• [Input data]
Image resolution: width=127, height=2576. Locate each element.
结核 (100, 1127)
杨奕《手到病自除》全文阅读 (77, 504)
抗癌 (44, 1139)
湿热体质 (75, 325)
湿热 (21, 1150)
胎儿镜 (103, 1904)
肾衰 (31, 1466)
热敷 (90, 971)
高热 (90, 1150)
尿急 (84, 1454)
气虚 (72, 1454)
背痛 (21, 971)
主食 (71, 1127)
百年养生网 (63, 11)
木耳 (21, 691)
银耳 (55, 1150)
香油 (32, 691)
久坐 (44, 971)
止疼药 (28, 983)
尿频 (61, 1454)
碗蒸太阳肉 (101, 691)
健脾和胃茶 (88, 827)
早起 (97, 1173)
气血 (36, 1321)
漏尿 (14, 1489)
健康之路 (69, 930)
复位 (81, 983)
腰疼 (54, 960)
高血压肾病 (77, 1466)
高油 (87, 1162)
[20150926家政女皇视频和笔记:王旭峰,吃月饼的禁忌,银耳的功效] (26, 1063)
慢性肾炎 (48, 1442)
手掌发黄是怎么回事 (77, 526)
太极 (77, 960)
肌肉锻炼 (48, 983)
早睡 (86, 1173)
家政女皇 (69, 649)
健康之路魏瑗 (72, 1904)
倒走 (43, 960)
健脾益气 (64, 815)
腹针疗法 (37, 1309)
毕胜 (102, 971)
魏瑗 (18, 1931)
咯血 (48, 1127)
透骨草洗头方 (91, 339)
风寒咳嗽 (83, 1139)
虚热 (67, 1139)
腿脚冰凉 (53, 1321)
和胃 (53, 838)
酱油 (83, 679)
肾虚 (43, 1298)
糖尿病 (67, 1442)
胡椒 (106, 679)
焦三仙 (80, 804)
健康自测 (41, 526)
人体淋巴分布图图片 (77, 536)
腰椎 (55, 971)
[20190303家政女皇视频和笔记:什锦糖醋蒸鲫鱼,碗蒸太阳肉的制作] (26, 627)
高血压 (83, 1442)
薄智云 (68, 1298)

• [Problem requirements] The reply should be a precise retyping of all the data.

• [Exercise solution]
Image resolution: width=127, height=2576. Locate each element.
结核 (100, 1127)
杨奕《手到病自除》全文阅读 (77, 504)
抗癌 (44, 1139)
湿热体质 (75, 325)
湿热 (21, 1150)
胎儿镜 (103, 1904)
肾衰 (31, 1466)
热敷 (90, 971)
高热 (90, 1150)
尿急 (84, 1454)
气虚 (72, 1454)
背痛 (21, 971)
主食 (71, 1127)
百年养生网 (63, 11)
木耳 (21, 691)
银耳 (55, 1150)
香油 (32, 691)
久坐 (44, 971)
止疼药 (28, 983)
尿频 (61, 1454)
碗蒸太阳肉 (101, 691)
健脾和胃茶 (88, 827)
早起 (97, 1173)
气血 (36, 1321)
漏尿 (14, 1489)
健康之路 (69, 930)
复位 (81, 983)
腰疼 (54, 960)
高血压肾病 (77, 1466)
高油 (87, 1162)
[20150926家政女皇视频和笔记:王旭峰,吃月饼的禁忌,银耳的功效] (26, 1063)
慢性肾炎 (48, 1442)
手掌发黄是怎么回事 (77, 526)
太极 (77, 960)
肌肉锻炼 (48, 983)
早睡 (86, 1173)
家政女皇 (69, 649)
健康之路魏瑗 (72, 1904)
倒走 (43, 960)
健脾益气 (64, 815)
腹针疗法 (37, 1309)
毕胜 (102, 971)
魏瑗 (18, 1931)
咯血 (48, 1127)
透骨草洗头方 (91, 339)
风寒咳嗽 (83, 1139)
虚热 (67, 1139)
腿脚冰凉 (53, 1321)
和胃 (53, 838)
酱油 (83, 679)
肾虚 (43, 1298)
糖尿病 (67, 1442)
胡椒 (106, 679)
焦三仙 (80, 804)
健康自测 (41, 526)
人体淋巴分布图图片 (77, 536)
腰椎 (55, 971)
[20190303家政女皇视频和笔记:什锦糖醋蒸鲫鱼,碗蒸太阳肉的制作] (26, 627)
高血压 (83, 1442)
薄智云 (68, 1298)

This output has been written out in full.